In [46]:
import csv
import numpy as np 
import pandas as pd 
import random
import matplotlib.pyplot as plt
# sklearn modules
from sklearn import preprocessing
from sklearn.model_selection import train_test_split
from sklearn.model_selection import ShuffleSplit
from sklearn.decomposition import PCA
from sklearn.svm import SVR
# Metric mean squared error, the lower the better
from sklearn.metrics import mean_squared_error

def read_csv(csv_file):
    '''Returns numpy array and panda version of the file'''
    csv_file = csv_file +".csv"
    df = pd.DataFrame()
    df = df.from_csv(csv_file, header=0, sep=',', index_col=0)
#n=df.shape[0] # number of samples
#d=df.shape[1] # number of features
    array = np.asarray(df,dtype="|S6")
    if np.shape(array)[1] == 1:
        array = array.ravel()
    return array, df

def publish_pred(y_pred, file_name):
    df = pd.DataFrame()
    df = df.from_csv("reg_sample_submission.csv", header=0, sep=',', index_col=0)
    df["Output"] = list(y_pred)
    df.to_csv(file_name)

tr_in, df_in = read_csv("reg_train_in")
tr_in = np.asarray(tr_in,dtype="float64")
tr_out, df_out = read_csv("reg_train_out")
tr_out = np.asarray(tr_out,dtype="float64")
te_in, df = read_csv("reg_test_in") # Still have to deal with NaNs best

# Cleanning data

In [2]:
tr_mean = tr_in.mean(axis=0)
tr_std = tr_in.std(axis=0)
tr_in_scaled = preprocessing.scale(tr_in)  # Clean (mean 0, variance 1) data-set

# Split data: train & test (5-fold cv)

In [3]:
cv = ShuffleSplit(n_splits=1,  test_size=0.20, random_state=random.randint(0,20), train_size=None) # 10_splits
for train_index, test_index in cv.split(tr_in_scaled):
    print("TRAIN:", len(list(train_index)), "TEST:", len(test_index))

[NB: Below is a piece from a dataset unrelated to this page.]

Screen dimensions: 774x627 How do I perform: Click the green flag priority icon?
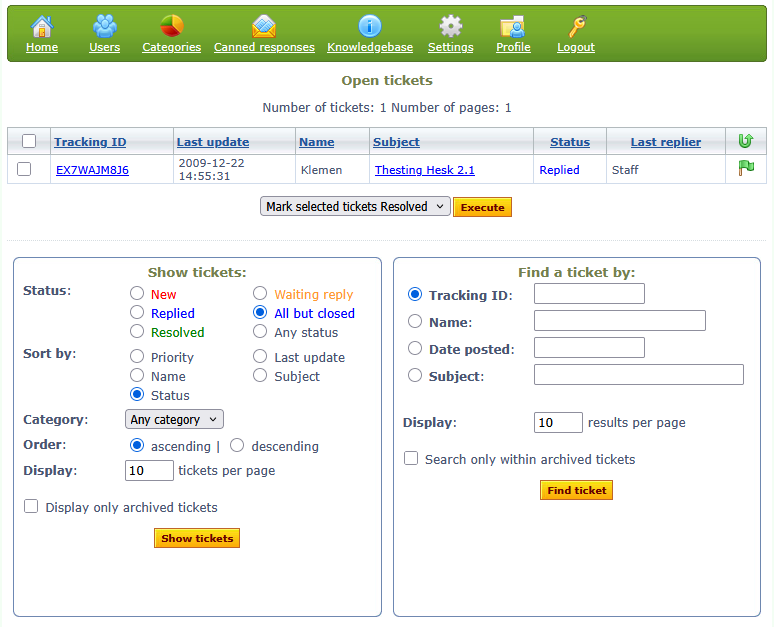pos(746,169)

('TRAIN:', 27360, 'TEST:', 6840)


In [4]:
X_train = tr_in_scaled[train_index]
y_train = tr_out[train_index]
X_test = tr_in_scaled[test_index]
y_test = tr_out[test_index]
np.shape(y_test)

(6840,)

# Dimensionality reduction: 4-comp PCA

In [5]:
pca = PCA(n_components=4)
pca.fit(X_train)
print "Variance taken by each of the principal components", pca.explained_variance_ratio_
X_tr_pca = pca.transform(X_train)
X_test_pca = pca.transform(X_test)

Variance taken by each of the principal components [ 0.76477684  0.07234427  0.07163393  0.07100756]


# Exp 1: lasso

# Exp 2: SVR linear


In [96]:
from sklearn.svm import SVR
regression = SVR(kernel='linear')
regression.fit(X_tr_pca, y_train)

SVR(C=1.0, cache_size=200, coef0=0.0, degree=3, epsilon=0.1, gamma='auto',
  kernel='linear', max_iter=-1, shrinking=True, tol=0.001, verbose=False)

In [97]:
y_pred = regression.predict(X_test_pca)
score = mean_squared_error(y_test, y_pred)
print score

0.968108147417


# Exp 3: SVR rbf

In [69]:
from sklearn.svm import SVR
regression = SVR(kernel='rbf')
regression.fit(X_tr_pca, y_train)
y_pred = regression.predict(X_test_pca)
score = mean_squared_error(y_test, y_pred)
print score

0.468455379458


# Cross-validation function

In [94]:
def cross_validation(tr_in, tr_out, regression_type, test_percent, folds):
    cv = ShuffleSplit(n_splits=folds,  test_size=test_percent, random_state=random.randint(0,20), train_size=None)
    scores = [50]
    for train_index, test_index in cv.split(X):
        X_train = tr_in_scaled[train_index]
        y_train = tr_out[train_index]
        X_test = tr_in_scaled[test_index]
        y_test = tr_out[test_index]
        pca = PCA(n_components=4)
        pca.fit(X_train)
        X_tr_pca = pca.transform(X_train)
        X_test_pca = pca.transform(X_test)
        regression_type.fit(X_tr_pca, y_train)
        y_pred = regression_type.predict(X_test_pca)
        score = mean_squared_error(y_test, y_pred)
        print score
        if score < min(scores+[50]):
            regression = regression_type
            best_score = score
        scores.append(score)
    results = [np.mean(scores), regression, best_score]
    return results

In [81]:
regression = SVR(kernel='linear')
cross_validation(tr_in, tr_out, regression, 0.2, 5)

0.967134987146
0.983332714343
0.982830039698
0.980513834457
0.958039434238


In [29]:
mean_tr = np.mean(tr_in,axis = 0)
std_tr = np.std(tr_in,axis = 0)

In [40]:
df = pd.DataFrame()
df = df.from_csv("reg_test_gp.csv", header=None, sep=',', index_col=None)
te_gp= np.asarray(df,dtype="float64")
X_test = np.divide(np.add(te_gp,-mean_tr),std_tr)

pca = PCA(n_components=4)
pca.fit(tr_in)
Z = pca.transform(tr_in)
Z_test = pca.transform(X_test)



In [41]:
from sklearn.svm import SVR
regression = SVR(kernel='rbf')
regression.fit(Z, tr_out)
y_pred = regression.predict(Z_test)

publish_pred(y_pred, "reg_pre")

SyntaxError: invalid syntax (<ipython-input-45-edd6c92da89f>, line 1)

In [30]:
np.shape(mean_tr)

(14,)